Both giving excellent performance, the duo uplift this risky hot-button issue dramedy into something more thought-provoking. With my lips sealed as per the subject matter, I will say this: ‘The Drama‘ is artfully shot.

My rating: 8 / 10

Mickey 17 (2025)

  • Director: Bong Joon Ho
  • Screenplay: Bong Joon Ho
  • Cast: Robert Pattinson, Naomi Ackie, Steven Yeun, Toni Collette, Mark Ruffalo
  • Cinematography: Darius Khondji
  • Editing: Yang Jin-mo
  • Score: Jung Jae-il
  • Genre: Science fiction black comedy
  • Runtime: 137 minutes

‘Oh Mickey, you’re so fine.

You’re so fine, you keep on dyin’.

Hey Mickey, hey Mickey.’

Which Mickey though? Mickey Barnes’ luck has run out on Planet Earth and with no options left, gets recruited to work as an ‘expendable’ in a colonising space mission. With all his memories and personality quirks intact (saved in a high-tech brick), Mickey’s body is merely a tool; used until no longer deemed necessary (upon the point of death), incinerated in a furnace, then printed out by a cloning device ad infinitum. He’s stabbed, gassed, poisoned, used as a guinea pig to manufacture an antidote – you name it. ‘What does it feel like to die?’, pretty much everyone asks him.

With moments of black humour, Bong Joon Ho’s epic science fiction fable (his first feature since ‘Parasite‘) muses on mortality – removing the idea of finality of life makes these expendables (or ‘print jobs’) less human, more akin to recyclable cattle. Mickey is told he’s special when he’s freshly printed but his existence is meaningless and he’s consigned to gruelling labour and eating bland food – what’s so special about it?

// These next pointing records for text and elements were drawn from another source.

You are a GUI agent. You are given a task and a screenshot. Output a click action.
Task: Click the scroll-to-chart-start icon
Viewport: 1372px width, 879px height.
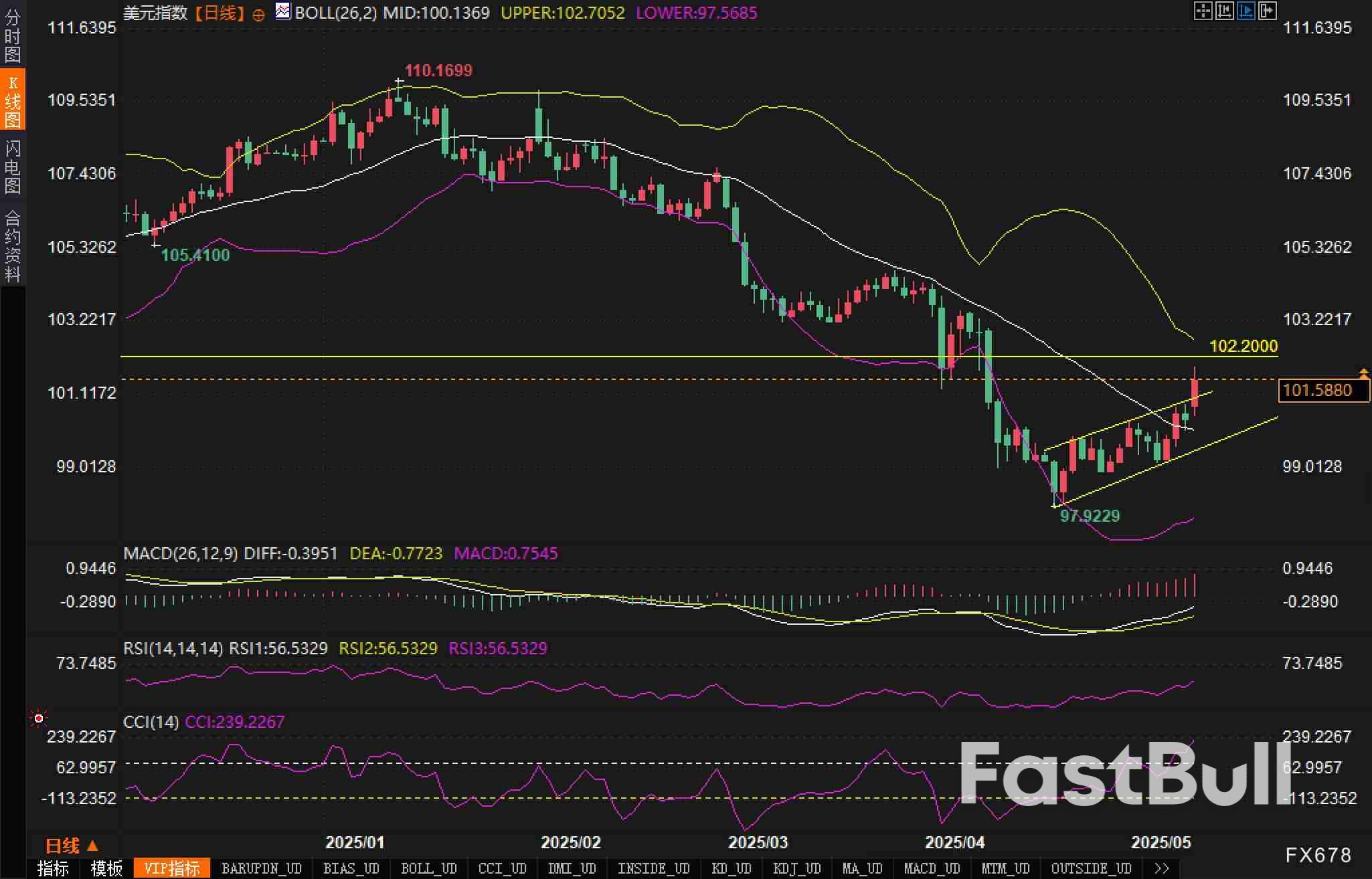tap(1224, 11)
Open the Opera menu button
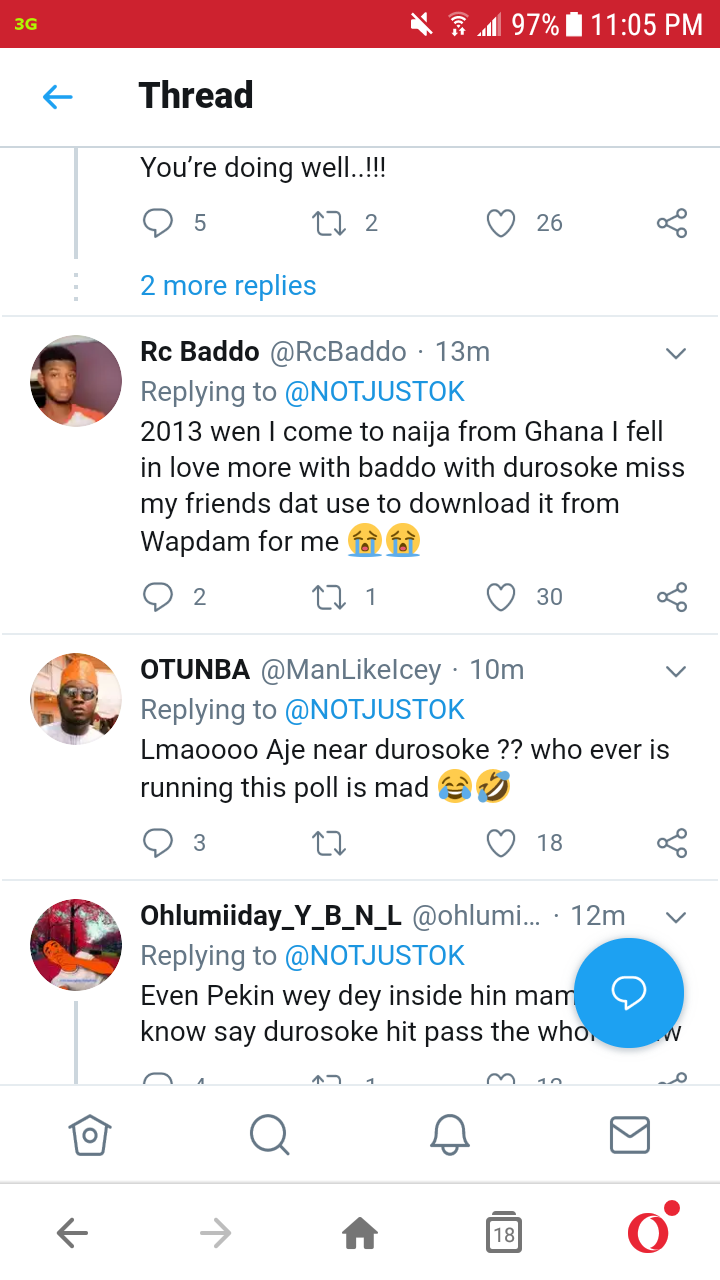This screenshot has height=1280, width=720. pos(649,1232)
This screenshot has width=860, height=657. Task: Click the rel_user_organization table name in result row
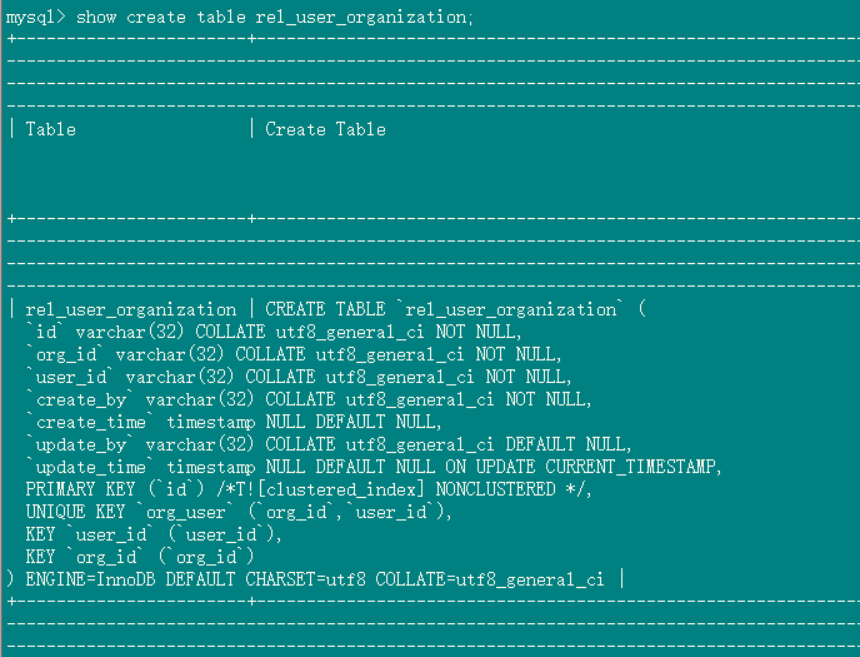tap(131, 309)
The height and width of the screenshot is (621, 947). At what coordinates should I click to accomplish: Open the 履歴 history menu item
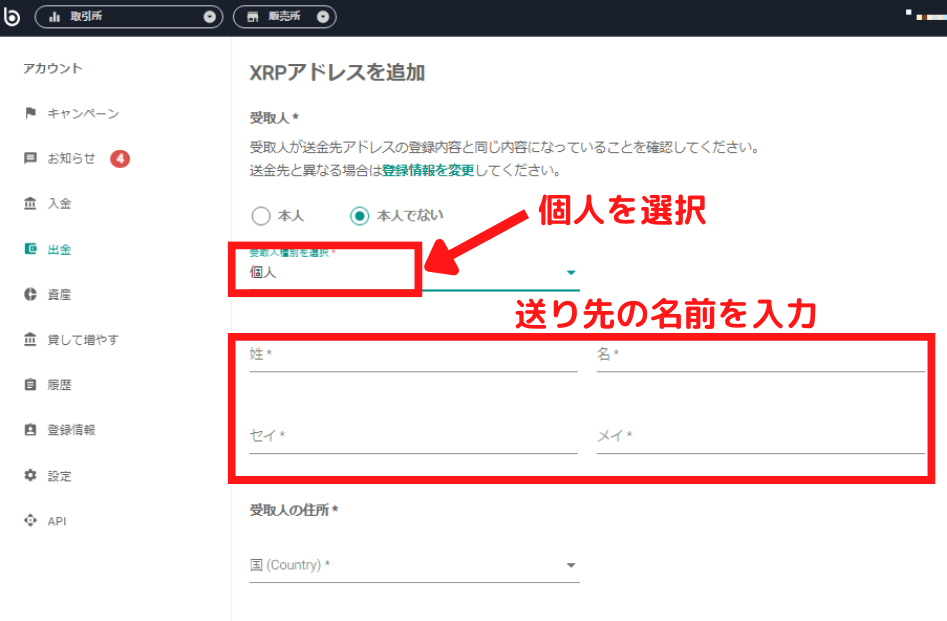pyautogui.click(x=59, y=385)
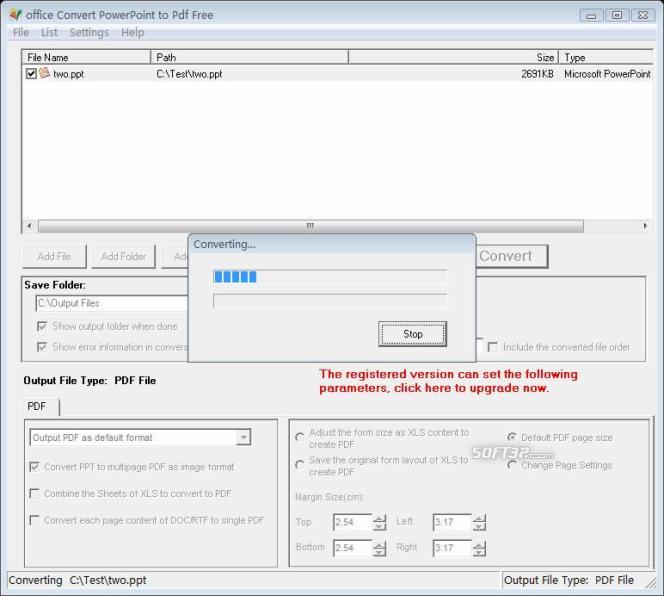Switch to the PDF tab
The height and width of the screenshot is (596, 664).
pos(37,406)
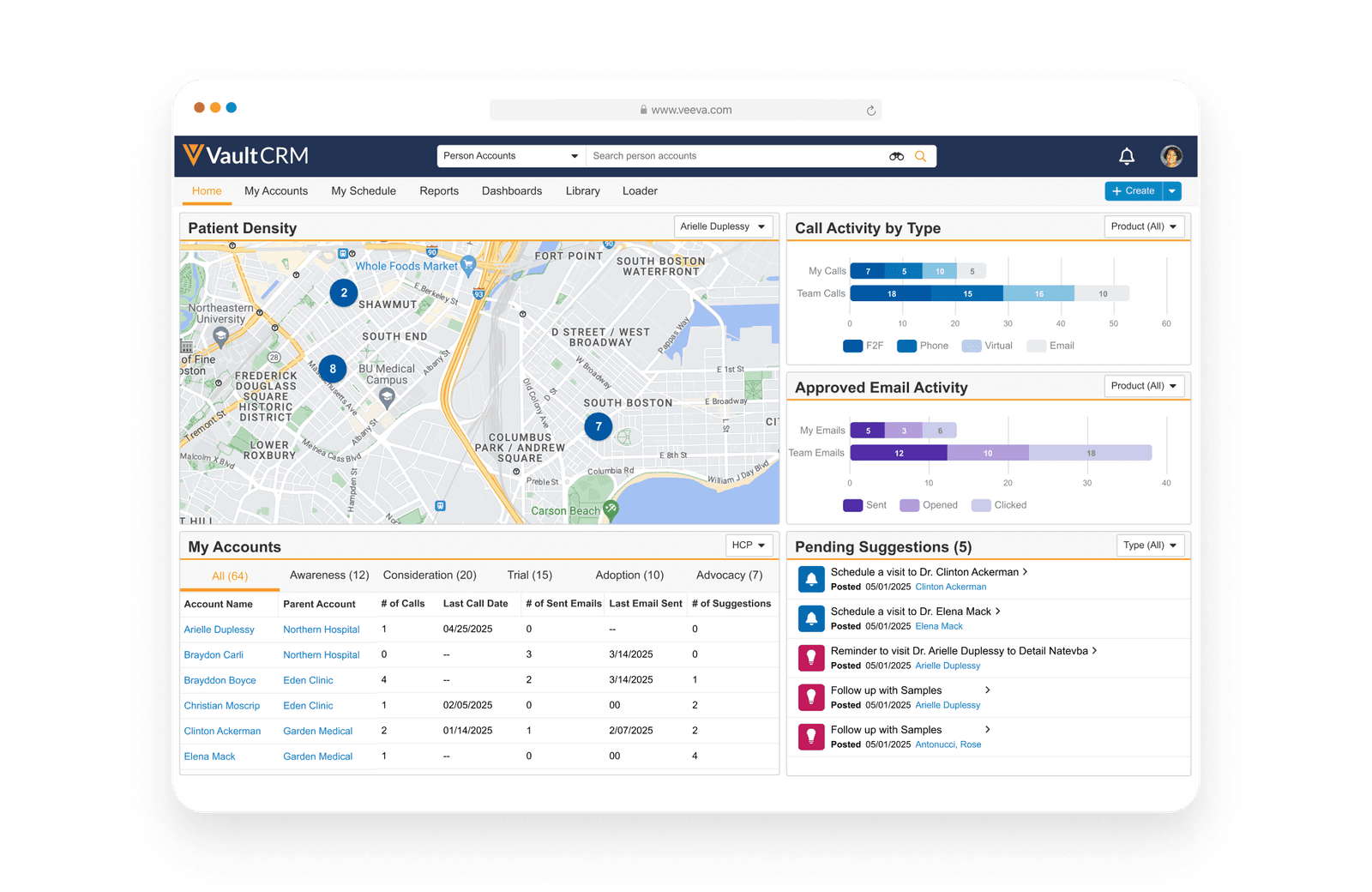The height and width of the screenshot is (892, 1372).
Task: Switch to the Awareness (12) tab
Action: (329, 576)
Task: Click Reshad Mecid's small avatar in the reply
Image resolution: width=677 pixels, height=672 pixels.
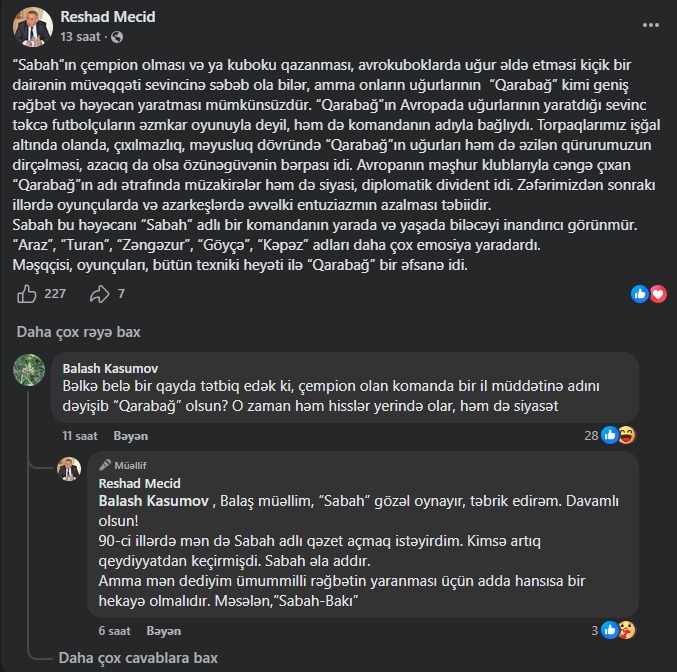Action: [x=69, y=470]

In fact, he suffers an accident during an assignment on the icy world Nilfheim and scientists have already generated the next iteration before the previous one has been declared dead, leading to a case of ‘multiples’. They’re not twins, they are the same person in two corporeal forms. As if he’s looking in a mirror.

Robert Pattinson is great in the dual role of Mickeys 17 and 18. The entire cast delivers strong performances; Naomi Ackie as a ballsy security officer (and Mickey’s love interest), Mark Ruffalo as the egotistical head of the colony and Toni Collette as his Lady Macbeth-style wife with an obsession with sauce. The second half delves into the political side of the expedition, with Ruffalo’s character taking centre stage, a little too reminiscent of a certain president. Gorgeously shot throughout, there may be multiple Mickeys, but there’s only one Bong Joon Ho.